После такого августовского ливня на хорошо знакомом переезде через Пай-Пудыну Ильин «газон» сел на скрытый валун, принесенный мутным потоком. Резкий, останавливающий удар, и лавина стремительной воды выдавила лобовое стекло машины. Ильдэркин едва успел выскочить на подножку. Вездеход прочно сидел на камне днищем своей лодки. Илья бросился в бушующую стремительную муть, поток пронес его, как легкий камушек, он ударился, но сумел достать дно и выкарабкался на берег. Бодрым маршем он прошагал до поселка, отыскал трактористов, которые помогли вытащить «газон».
И вот самое интересное — что он начал делать после ледяной купельки? (Ведь и в августе вода в горных речках такая, что зуб на зуб не попадет). Может быть, напился чаю с медком и улегся в теплую постель? Нет — после того как мощная «сотка» приволокла к гаражу бездыханный «газон», Илья (а дни стояли выходные) принялся восстанавливать вездеход, чтобы к понедельнику быть готовым к дальнему рейсу.
В безотказности Ильи я и сам убедился. Дорога на приморский Тальбей, куда мы держали путь, проходит чуть в стороне от стационара гляциологов на озере Хадыта-Юган-Лор. Я хотел взглянуть на работу московских исследователей ледников. В общем-то и сверток был пустяковый — километров с пяток. Но водитель второго караванного вездехода заартачился: на переходе через Хадыту были рыбные места и здесь сделали привал. Илья тоже торчал на берегу с удочкой, но услышал мою просьбу и коротко кинул:
— Поехали.
А дорожка, хотя и недлинная, для водителя оказалась не очень приятной — сплошные булыжные осыпи. Когда Илья заглушил мотор у домиков стационара, я задал ему вопрос, который меня интересовал на протяжении всего этого горного «серпантина»:
— Не хочется плюнуть да поискать что-нибудь поспокойнее?

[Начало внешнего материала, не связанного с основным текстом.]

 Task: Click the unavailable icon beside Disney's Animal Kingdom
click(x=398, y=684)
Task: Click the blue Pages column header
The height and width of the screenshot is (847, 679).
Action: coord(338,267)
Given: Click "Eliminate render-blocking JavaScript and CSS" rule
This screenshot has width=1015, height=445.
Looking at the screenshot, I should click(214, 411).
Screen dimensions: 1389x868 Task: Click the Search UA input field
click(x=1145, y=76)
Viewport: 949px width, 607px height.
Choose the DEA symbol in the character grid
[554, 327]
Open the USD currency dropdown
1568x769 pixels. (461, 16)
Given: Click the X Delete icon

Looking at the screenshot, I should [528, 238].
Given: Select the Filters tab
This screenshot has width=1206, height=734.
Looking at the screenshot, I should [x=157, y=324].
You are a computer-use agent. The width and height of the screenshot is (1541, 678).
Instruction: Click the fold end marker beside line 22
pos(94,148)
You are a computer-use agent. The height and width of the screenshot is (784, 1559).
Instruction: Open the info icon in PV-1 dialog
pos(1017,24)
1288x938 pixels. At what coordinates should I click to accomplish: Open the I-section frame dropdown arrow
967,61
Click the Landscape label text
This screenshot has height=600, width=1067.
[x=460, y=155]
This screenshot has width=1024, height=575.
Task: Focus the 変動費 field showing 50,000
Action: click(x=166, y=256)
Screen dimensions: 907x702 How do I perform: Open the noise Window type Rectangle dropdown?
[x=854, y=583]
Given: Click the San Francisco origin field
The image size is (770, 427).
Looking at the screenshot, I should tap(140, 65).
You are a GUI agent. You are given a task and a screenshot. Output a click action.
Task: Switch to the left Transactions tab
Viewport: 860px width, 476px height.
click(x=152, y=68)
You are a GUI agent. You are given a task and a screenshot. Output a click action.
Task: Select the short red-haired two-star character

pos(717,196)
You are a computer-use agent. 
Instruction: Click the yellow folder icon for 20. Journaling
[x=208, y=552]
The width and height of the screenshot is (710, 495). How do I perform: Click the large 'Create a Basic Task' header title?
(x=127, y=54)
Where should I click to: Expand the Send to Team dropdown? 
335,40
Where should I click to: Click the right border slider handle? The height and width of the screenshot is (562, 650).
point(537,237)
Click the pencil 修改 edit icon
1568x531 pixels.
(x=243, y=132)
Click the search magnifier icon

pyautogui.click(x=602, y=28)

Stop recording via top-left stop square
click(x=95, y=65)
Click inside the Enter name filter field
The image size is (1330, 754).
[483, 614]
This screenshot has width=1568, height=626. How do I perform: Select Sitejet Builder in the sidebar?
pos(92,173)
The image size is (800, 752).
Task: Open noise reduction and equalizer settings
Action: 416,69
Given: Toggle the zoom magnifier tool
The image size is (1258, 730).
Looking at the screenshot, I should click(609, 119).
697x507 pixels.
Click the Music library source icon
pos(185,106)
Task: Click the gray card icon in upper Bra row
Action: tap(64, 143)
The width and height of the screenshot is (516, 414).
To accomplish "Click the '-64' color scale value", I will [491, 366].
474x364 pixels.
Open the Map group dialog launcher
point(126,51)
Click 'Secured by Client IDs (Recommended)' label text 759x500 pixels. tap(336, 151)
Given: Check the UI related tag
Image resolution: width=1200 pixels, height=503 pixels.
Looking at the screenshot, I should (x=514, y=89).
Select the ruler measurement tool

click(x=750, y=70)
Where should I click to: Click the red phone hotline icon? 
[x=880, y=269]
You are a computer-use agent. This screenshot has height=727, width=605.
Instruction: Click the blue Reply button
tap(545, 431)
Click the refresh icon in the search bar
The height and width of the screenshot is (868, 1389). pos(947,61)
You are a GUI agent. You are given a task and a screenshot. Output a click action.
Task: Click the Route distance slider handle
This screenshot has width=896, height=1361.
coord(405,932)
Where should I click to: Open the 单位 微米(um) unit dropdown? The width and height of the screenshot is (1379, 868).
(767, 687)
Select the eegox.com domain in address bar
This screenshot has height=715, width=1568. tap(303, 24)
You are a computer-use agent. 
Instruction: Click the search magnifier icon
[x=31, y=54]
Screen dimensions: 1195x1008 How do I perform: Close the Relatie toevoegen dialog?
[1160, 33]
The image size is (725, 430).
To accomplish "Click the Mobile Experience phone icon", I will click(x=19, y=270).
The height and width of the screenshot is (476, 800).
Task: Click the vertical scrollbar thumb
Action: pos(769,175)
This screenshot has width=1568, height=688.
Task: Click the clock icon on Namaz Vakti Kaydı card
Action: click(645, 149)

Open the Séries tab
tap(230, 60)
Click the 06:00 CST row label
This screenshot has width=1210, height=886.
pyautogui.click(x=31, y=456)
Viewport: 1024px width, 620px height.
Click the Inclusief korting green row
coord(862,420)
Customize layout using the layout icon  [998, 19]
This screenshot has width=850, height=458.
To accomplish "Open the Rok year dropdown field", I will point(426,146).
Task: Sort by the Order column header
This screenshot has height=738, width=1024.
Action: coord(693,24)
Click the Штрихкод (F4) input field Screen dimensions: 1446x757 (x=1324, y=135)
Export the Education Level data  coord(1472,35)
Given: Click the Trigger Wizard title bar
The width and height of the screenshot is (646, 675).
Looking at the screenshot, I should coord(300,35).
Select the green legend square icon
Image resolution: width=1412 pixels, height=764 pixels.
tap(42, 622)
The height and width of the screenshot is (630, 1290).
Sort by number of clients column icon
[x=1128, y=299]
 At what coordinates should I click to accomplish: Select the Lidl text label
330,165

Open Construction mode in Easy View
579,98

Илья — красивый черноглазый чуваш, в длиннополом плаще-балахоне, с аккуратной бородкой, больше похожий на ученого, чем на шофера, — взглянул на меня удивленно:
— Да ты что, я дня три в рейсе не побуду — у меня уже душа не на месте. Черт его знает, чего сюда так тянет.
Он очень спокойное впечатление производит — манерами, разговором, всем обликом своим. Вообще у здешних вездеходчиков характеры разные очень, но даже у самого спокойного, степенного непременно обнаружишь бесшабашность, удальство. Но это не пренебрежительное отношение к опасностям, которые здесь повседневны, а врожденное или благоприобретенное (условия!) умение не придавать им значения.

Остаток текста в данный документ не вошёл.